Il suo ultimo lungometraggio ci risulta “Killer’s Playlist. Sulla lista del killer”. Un ritorno al poliziesco?
Mi sono lasciato convincere da alcuni amici che volevano che rifacessi un “Torino violenta”. Mi son detto “lo rifaccio” però voglio che il protagonista sia femminile. Ho scritto questo personaggio per un attrice che ho scoperto io, ho curato io, per anni, e che mi ha dato piene soddisfazioni e ora sta continuando la sua carriera. Peccato che questo film non ha avuto praticamente distribuzione. E’ uscito bene in Piemonte: la sera della prima ci sono state 150 persone che non sono riuscite ad entrare ed era una serata a pagamento non ha inviti. E’ rimasto 15 giorni al Pathé di Torino e non è poco per un film fatto in casa.

Nonostante il genere sia praticamente escluso dai circuiti italiani lei continua a fare cinema di genere.
A me piace fare di tutto.
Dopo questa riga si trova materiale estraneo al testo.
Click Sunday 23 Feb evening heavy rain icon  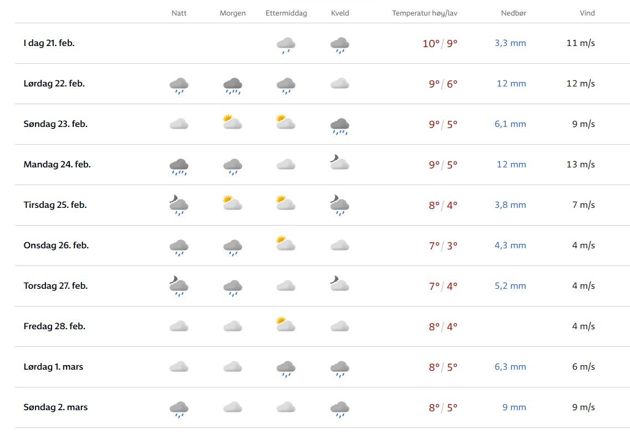339,126
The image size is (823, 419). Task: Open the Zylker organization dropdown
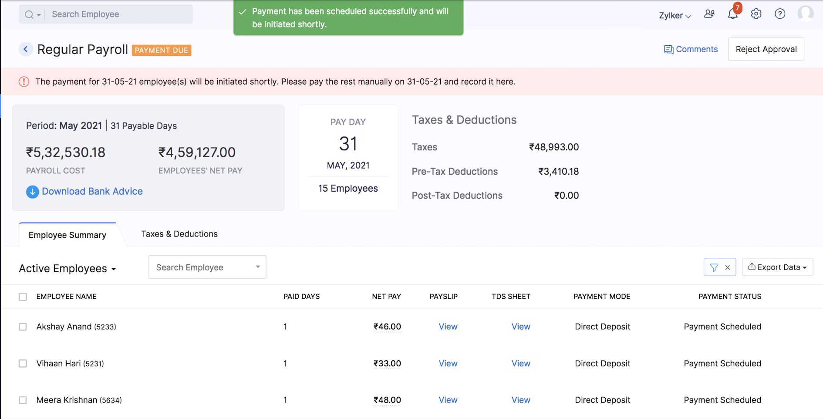click(x=675, y=15)
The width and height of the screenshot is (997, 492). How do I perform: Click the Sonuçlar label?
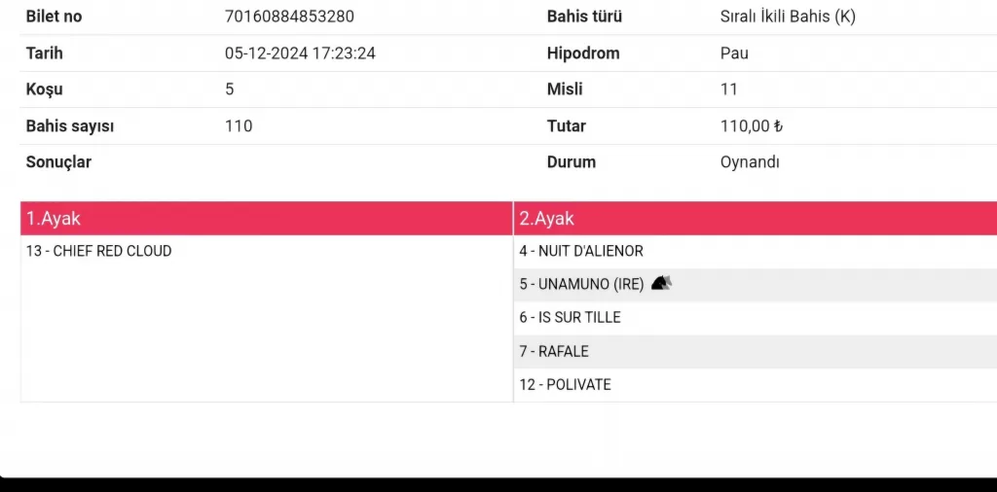pyautogui.click(x=58, y=162)
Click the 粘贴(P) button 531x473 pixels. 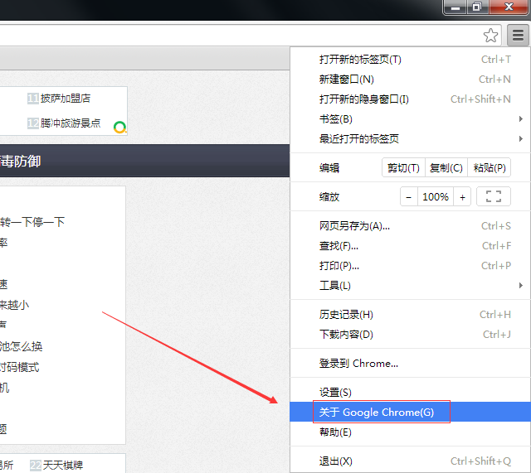coord(489,167)
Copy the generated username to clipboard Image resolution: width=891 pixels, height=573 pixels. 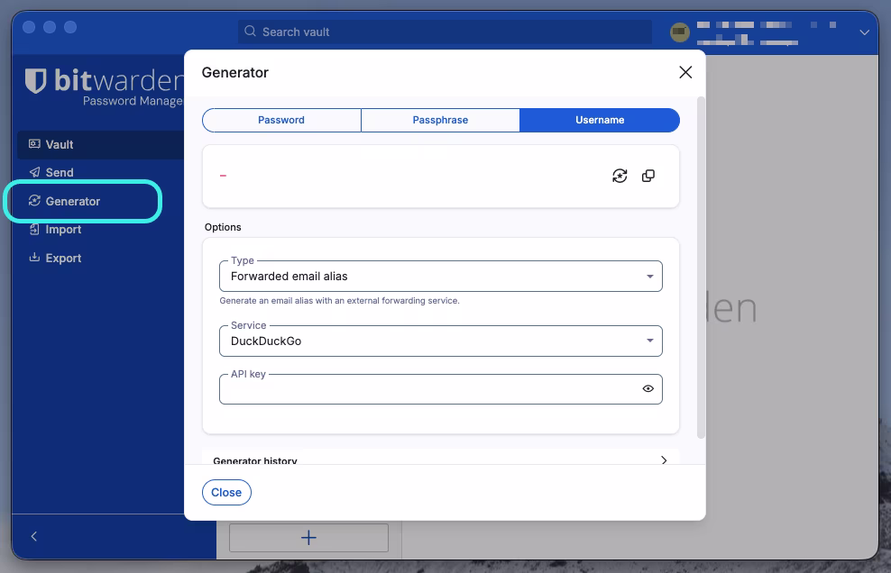648,176
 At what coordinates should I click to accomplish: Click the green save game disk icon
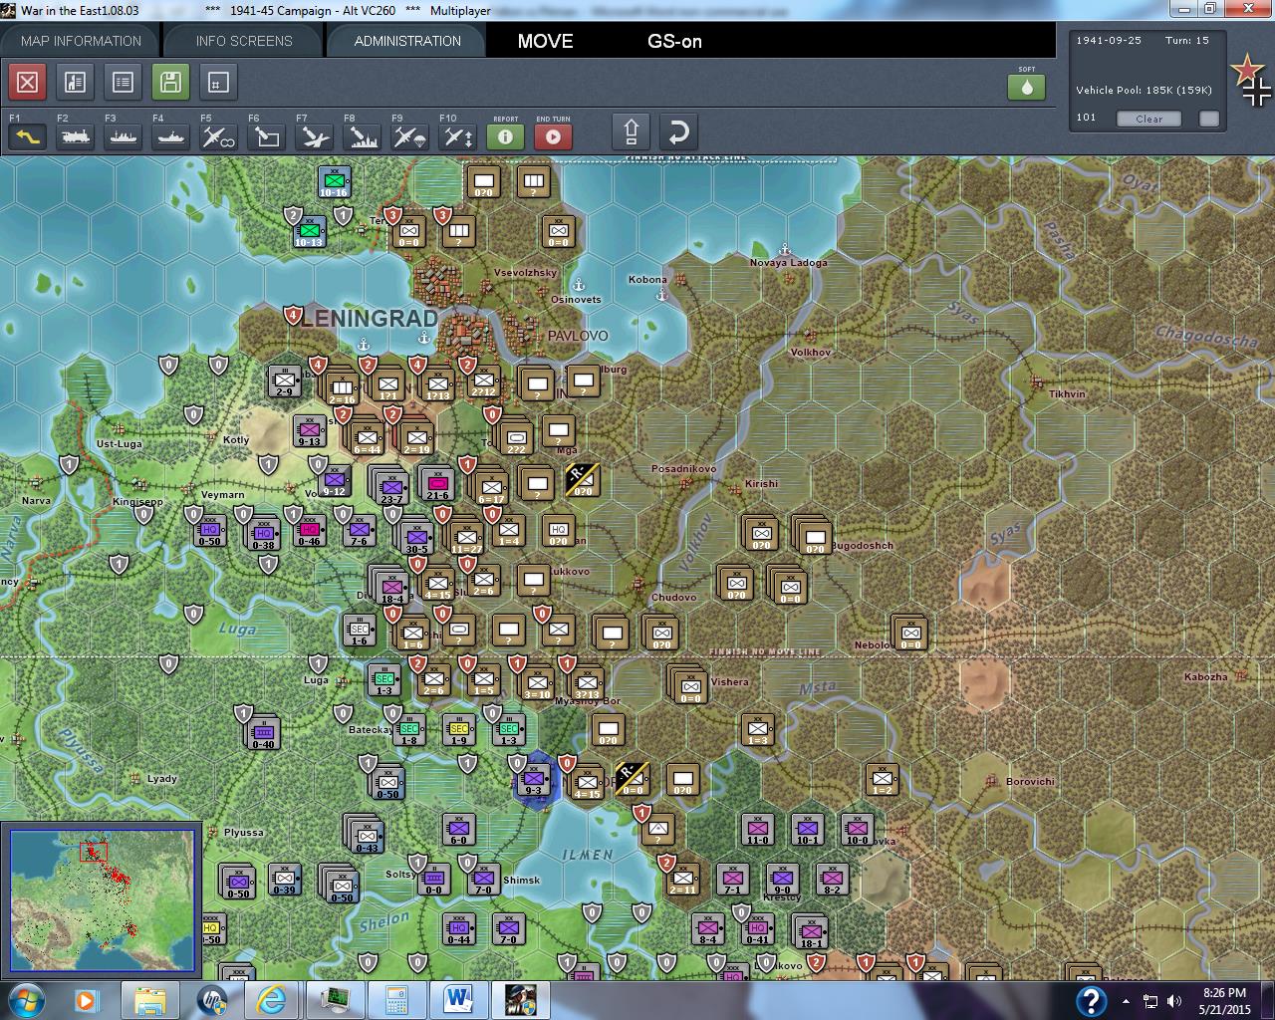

Perché secondo me un regista deve saper fare di tutto anche i cartoni animati, perché sennò si diventa solo registi di genere ed io a dire la verità non mi considero un regista di genere. Mi considero un regista, un artigiano e basta.

Infine anche attore nel mediometraggio Calibro70 di Alessandro Rota. Ci parla di questa esperienza?
Era un po’ un cammeo. Lui è un mio fan quindi mi era sembrato carino seguirlo in questa sua idea di presa in giro dei film di genere. Quando mi ha detto “vorrei che tu facessi te stesso” mi sono prestato volentieri. Devo dire che quando l’ho visto sono rimasto soddisfatto perché è fatto bene, curato, posso non essere d’accordo su certi ruoli però fare delle cose perfette non credo che sia una cosa umana.